#### Text excerpt

I will eventually update its ESP@Home config so the button can be pressed to toggle between On, Off and long press to enable Auto but for now it just acts as a toggle and the LED will show the plug state.
Aim
I would like to achieve the following:
- The Pump must have a maximum amount of time it can run during the day. I don’t want it to just be on all the time as it could be annoying for me as well as my neighbours.
- I don’t want it flapping between on and off at the whim of the sun. If it changes state then it should remain in that state for at least 10 minutes.
- Provide the ability to see its run time, state and the ability to configure its runtime in Home Assistant.
I would also like to try to write the automations in the NodeRed extension of HomeAssistant as a learning experience. This allows one to draw automations using a flow chart which in theory should be easier to vizualize.
Home Assistant Helpers
We create a few Helper sensors in home assistant:
- Pool Pump Mode – A drop down input with ‘off’, ‘on’, ‘winter’, ‘summer’. This will allow us to choose what mode to run the pump in with the first two forcing it on or off and the latter two being two different automatic settings
- Winter Runtime Number – A number input representing number of hours we want the pump to run when its mode is set to winter
- Summer Runtime Number – A number input representing number of hours we want the pump to run when its mode is set to summer
Automation
Startup
Initialize some variables to prevent something hanging over from a restart:
- Set flow.pump_automatic to false
- Set flow.pump_ignored to false
Pump Mode is Changed
If the pump mode dropdown is changed in Home Assistant:
- Check if forced settings (on, off) and if so we set flow.pump_automatic to false. The pump is then turned on or off.
- If it is set to a non forced setting (winter, summer) we will look up its config (max_runtime), set it into flow.pump_max_runtime and set flow.pump_automatic to true.
Excess Solar Reading Updated
Each time a solar reading occurs:
- Check if the flow.pump_automatic is true.

#### Excerpted records
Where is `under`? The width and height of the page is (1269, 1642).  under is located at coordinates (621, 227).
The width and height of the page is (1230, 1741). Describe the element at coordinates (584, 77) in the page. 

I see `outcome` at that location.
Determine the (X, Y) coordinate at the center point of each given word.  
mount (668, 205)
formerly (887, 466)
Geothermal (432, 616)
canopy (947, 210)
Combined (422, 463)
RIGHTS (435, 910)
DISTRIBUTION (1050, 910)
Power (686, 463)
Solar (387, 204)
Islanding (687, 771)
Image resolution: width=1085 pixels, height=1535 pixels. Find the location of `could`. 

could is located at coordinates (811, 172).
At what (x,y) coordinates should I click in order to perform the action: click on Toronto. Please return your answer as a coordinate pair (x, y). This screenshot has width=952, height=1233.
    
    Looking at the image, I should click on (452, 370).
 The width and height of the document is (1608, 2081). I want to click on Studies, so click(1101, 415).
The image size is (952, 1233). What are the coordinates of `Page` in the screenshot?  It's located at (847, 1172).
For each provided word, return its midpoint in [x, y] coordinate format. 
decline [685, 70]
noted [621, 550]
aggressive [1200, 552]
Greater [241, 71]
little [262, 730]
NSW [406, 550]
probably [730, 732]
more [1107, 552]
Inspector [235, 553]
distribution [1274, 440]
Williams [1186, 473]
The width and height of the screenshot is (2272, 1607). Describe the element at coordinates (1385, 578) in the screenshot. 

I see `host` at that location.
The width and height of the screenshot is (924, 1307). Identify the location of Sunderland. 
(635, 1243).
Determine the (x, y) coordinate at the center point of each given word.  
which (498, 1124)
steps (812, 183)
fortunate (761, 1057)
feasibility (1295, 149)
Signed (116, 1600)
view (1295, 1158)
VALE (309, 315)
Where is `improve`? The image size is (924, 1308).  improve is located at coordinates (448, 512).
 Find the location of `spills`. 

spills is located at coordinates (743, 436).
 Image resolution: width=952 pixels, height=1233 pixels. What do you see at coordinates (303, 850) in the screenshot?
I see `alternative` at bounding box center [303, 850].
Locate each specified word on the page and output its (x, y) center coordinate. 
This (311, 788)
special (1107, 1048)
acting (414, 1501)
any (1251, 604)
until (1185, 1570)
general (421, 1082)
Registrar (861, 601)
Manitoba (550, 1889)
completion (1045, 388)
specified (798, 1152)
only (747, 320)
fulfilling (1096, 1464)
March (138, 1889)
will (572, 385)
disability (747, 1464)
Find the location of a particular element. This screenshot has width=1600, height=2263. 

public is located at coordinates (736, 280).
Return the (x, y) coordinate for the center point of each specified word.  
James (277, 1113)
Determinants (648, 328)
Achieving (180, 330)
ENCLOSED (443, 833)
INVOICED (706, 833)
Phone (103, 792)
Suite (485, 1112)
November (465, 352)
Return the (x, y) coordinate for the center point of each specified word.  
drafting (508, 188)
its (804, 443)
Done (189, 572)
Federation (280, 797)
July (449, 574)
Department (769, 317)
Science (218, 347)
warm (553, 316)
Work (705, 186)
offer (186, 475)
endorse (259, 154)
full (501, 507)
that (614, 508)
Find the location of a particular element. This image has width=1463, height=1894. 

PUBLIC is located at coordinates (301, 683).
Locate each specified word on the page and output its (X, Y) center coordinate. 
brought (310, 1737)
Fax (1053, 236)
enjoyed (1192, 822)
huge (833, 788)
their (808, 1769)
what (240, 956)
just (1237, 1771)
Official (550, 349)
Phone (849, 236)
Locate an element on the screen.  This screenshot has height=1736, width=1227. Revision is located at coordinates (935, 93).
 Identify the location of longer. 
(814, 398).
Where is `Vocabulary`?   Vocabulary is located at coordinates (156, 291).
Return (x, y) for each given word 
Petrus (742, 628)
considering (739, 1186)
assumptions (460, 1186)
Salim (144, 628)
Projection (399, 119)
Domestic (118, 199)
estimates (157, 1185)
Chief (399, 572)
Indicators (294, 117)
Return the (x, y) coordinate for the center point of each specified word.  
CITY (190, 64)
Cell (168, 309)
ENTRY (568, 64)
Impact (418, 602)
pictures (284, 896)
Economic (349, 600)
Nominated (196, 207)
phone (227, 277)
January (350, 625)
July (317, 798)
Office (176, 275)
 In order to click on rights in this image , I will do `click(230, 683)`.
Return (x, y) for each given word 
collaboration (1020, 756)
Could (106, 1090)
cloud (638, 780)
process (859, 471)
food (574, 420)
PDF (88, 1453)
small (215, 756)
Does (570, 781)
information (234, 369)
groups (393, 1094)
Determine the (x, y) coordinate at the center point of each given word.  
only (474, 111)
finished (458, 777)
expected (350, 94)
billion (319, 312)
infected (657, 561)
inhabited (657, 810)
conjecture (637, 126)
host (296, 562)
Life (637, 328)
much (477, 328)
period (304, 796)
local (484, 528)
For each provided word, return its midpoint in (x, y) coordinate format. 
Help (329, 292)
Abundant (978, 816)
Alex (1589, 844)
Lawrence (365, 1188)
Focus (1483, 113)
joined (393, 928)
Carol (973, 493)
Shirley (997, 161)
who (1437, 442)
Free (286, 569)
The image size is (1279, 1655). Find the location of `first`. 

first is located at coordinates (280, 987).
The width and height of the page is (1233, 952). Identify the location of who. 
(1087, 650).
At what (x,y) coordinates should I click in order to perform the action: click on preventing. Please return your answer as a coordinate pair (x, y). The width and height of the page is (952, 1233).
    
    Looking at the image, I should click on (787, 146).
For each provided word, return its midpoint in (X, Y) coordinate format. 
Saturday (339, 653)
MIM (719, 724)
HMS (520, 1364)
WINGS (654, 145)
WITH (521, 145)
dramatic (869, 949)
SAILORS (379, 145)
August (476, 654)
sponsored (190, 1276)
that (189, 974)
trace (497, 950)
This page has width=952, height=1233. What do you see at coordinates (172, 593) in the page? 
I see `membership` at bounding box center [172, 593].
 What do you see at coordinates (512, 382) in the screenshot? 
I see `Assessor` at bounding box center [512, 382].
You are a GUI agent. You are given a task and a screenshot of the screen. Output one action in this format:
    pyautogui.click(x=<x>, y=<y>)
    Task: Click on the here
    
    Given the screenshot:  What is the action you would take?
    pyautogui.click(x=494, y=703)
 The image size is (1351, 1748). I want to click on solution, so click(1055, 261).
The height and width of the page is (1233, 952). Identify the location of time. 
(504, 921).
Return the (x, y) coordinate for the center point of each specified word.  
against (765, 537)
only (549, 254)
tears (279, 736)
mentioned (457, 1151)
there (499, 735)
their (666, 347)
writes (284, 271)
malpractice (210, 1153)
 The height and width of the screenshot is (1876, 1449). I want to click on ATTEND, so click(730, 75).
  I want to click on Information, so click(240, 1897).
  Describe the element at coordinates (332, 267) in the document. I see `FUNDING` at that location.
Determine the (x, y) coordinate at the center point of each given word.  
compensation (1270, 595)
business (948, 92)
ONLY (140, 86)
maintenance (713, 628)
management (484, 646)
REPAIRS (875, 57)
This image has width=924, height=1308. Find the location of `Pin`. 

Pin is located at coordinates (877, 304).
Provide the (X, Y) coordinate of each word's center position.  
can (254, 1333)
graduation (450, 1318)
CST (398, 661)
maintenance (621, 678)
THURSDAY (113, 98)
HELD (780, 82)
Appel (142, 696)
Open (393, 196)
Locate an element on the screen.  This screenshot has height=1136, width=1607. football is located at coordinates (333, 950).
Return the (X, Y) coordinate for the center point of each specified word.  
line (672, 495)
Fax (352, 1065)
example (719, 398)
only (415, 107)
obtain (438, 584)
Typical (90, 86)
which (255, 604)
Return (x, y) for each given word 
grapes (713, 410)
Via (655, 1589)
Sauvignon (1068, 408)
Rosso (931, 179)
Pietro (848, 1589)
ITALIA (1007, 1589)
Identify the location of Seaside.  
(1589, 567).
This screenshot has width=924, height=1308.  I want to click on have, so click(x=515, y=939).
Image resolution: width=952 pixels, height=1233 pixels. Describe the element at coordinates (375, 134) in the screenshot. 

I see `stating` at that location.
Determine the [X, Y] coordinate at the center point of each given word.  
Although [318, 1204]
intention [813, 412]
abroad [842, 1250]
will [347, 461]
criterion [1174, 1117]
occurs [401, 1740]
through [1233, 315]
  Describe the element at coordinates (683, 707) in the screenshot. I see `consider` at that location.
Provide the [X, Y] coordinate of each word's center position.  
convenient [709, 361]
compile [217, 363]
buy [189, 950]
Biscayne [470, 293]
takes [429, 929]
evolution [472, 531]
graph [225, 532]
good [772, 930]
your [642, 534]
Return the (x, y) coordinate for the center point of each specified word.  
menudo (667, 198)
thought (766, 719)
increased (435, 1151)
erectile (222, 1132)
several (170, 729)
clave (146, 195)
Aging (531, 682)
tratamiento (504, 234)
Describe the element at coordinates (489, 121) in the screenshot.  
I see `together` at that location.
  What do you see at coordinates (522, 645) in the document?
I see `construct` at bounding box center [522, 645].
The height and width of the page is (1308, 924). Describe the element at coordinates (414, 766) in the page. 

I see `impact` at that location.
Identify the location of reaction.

#### Tasks to carry out
1. According to the pool pump automation text, once the pump changes state, how long should it stay in that state at minimum?
2. Say whether each statement agrees with the pool pump automation text, and quote the deciding words for each.
(a) The Winter Runtime Number holds the number of hours the pump should run in winter mode.
(b) At startup, flow.pump_automatic is set to true.
(c) Selecting the summer mode sets flow.pump_automatic to false.
Nothing in the records is needed here.

#### Expected results
1. At least 10 minutes.

2.
(a) Yes: "A number input representing number of hours we want the pump to run when its mode is set to winter"
(b) No: "Set flow.pump_automatic to false"
(c) No: "set flow.pump_automatic to true"